The drug war dead-enders and nanny-statists who want to recriminalize marijuana in Colorado think they have hit on a cunning new strategy to do the deed.
They want the Colorado Legislature to put a constitutional amendment on the ballot this November that would repeal Amendment 64, the amendment that legalized marijuana in Colorado last fall, if the voters don’t approve the taxes on marijuana that will appear separately on the ballot.
On April 29, the Colorado House passed a bill putting a 15 percent excise tax and a 10 percent sales tax on pot.
For sheer creative sneakiness, the recriminalizers deserve some sort of a prize. Here are some of the political implications of what they are proposing:
• The recriminalizers would get their repeal Amendment 64 proposal put on the ballot by the Colorado Legislature, saving them the trouble and six-figure expense of collecting the 100,000-plus signatures that would be needed to put their scheme on the ballot via the petition route.
• The proposal would go to the voters in an election held in an odd-numbered year. Turnout in an odd-numbered year could be two-thirds less than turnout for a general election in a presidential year — like 2012 when Amendment 64 was passed. If past experience is any guide, the demographics most likely to go to the polls in November 2013 are Republicans and voters over the age of 65, the two groups most opposed the legalizing pot. By the same token, the two groups least likely to vote in 2013 are independents and voters under the age of 30, the two groups who voted most heavily in favor of Amendment 64.

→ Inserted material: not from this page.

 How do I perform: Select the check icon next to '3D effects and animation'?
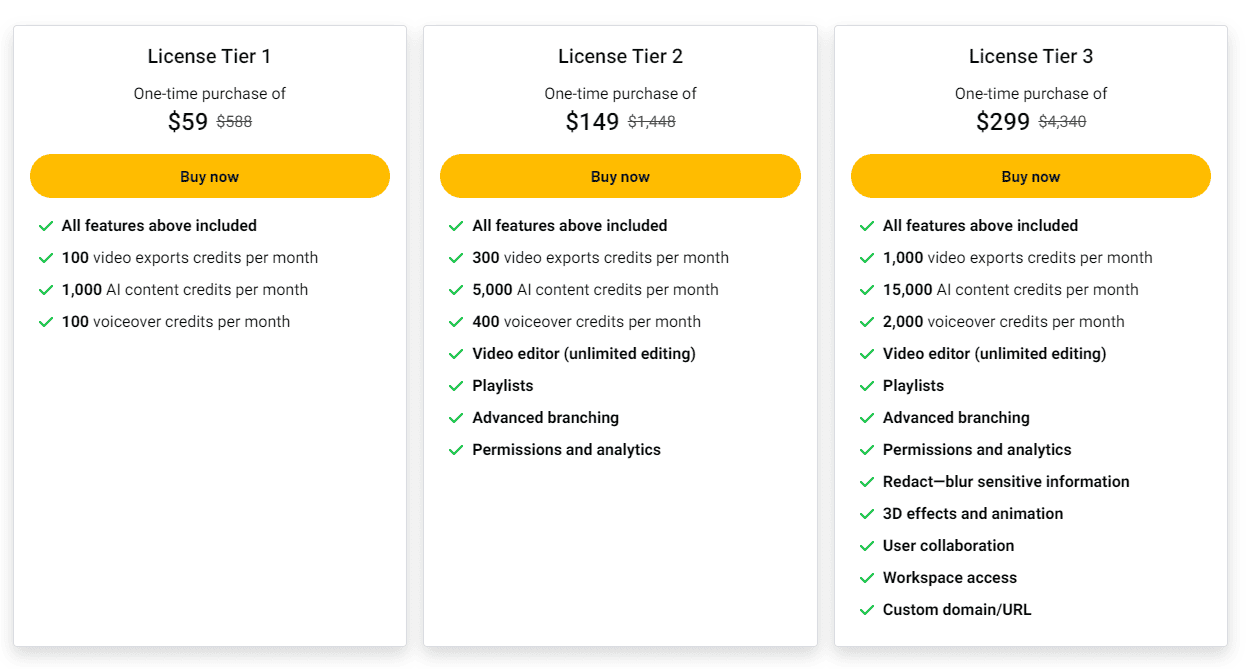(867, 513)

• For anti-tax, anti-pot social conservatives, the proposal is a heaven-sent twofer. They can vote “yes” on the repeal Amendment 64, and then cast a “no” vote on the taxes to trigger the repeal, which will allow them to feel holy twice over.
• For nanny-state liberals, who live in state of constant fear that Colorado voters will turn thumbs down on any and all new taxes, the proposal may seem a heaven-sent way of coercing the great unwashed into passing the pot tax. This may explain why House Speaker Mark Ferrandino (D-Denver) called the proposal “worth the conversation” and Senate President John Morse (D-Colorado Springs) declared himself “absolutely supportive of the idea.”
All in all, pretty damned clever.
But perhaps too clever by half.
Mason Tvert, who led the campaign to pass Amendment 64, characterized the recriminalization proposal perfectly with one word: “extortion.”
“Placing such a measure on the ballot would amount to extortion of the voters,” he said. “Voters will be told that they must vote for whatever taxes the legislators choose in order to prevent the repeal of the constitutional amendment they approved last November.”
Tvert made a second point as well: Putting a proposal to recriminalize marijuana on the ballot in 2013 is very likely unconstitutional. Under the Taxpayer’s Bill of Rights (TABOR) provisions of the Colorado Constitution, the only measures that can be put on the ballot in odd-numbered years “are issues of government financing, spending, and taxation,” and Amendment 64 goes way beyond that. April 29, Tvert released a legal opinion from an attorney with the election law firm Heizer Paul Grueskin strongly agreeing with him. According to attorney Edward Ramey, in as much as Amendment 64 could not have been put on the ballot in an odd-numbered year under the provisions of TABOR — since it speaks to much more than taxes, spending and government finance — an amendment to repeal it could only appear on the ballot in an even-numbered year.
It might come as a surprise to the recriminalization proposal’s perpetrators, but Americans tend to deeply resent the sort of sleazy squeeze play they are pushing. Voters can respond to this sort of scheme with an anger and fury that transcends the metrics of political demographics and can knock the most sophisticated political calculation into a cocked hat.
The instinctive reaction of a voter who thinks he is being threatened, coerced and bullied is to vote “hell no.” Democrats who think a recriminalization ultimatum is the way to get the marijuana taxes approved may discover that voters reject both the recriminalization proposal and the taxes — just to make it clear they are not going to be pushed around.
The real irony here is that a recent poll — of 900 registered Colorado voters, done by Public Policy Polling April 15-16 — found overwhelming support for the 15 percent excise tax and the 10 sales tax on pot. Seventy-seven percent of those polled supported the two taxes.
About the only thing I can think of that could cause that sort of support to turn into “no” votes would be to threaten voters with the sort of ham-fisted political extortion that the recriminalization proposal represents.
One final point. In politics, friends come and go. Enemies accumulate. Make enough enemies, and you will destroy your political career, your political party and everything you value in public life.
Lawmakers, especially Republican lawmakers, who find the recriminalization scheme seductive, should remember that a vote to recriminalize marijuana is really a vote to recriminalize people — hundreds of thousands of them. That is not a clever thing to do. It is an obscenely evil one, and the people you vote to turn into criminals again will be your enemies for life.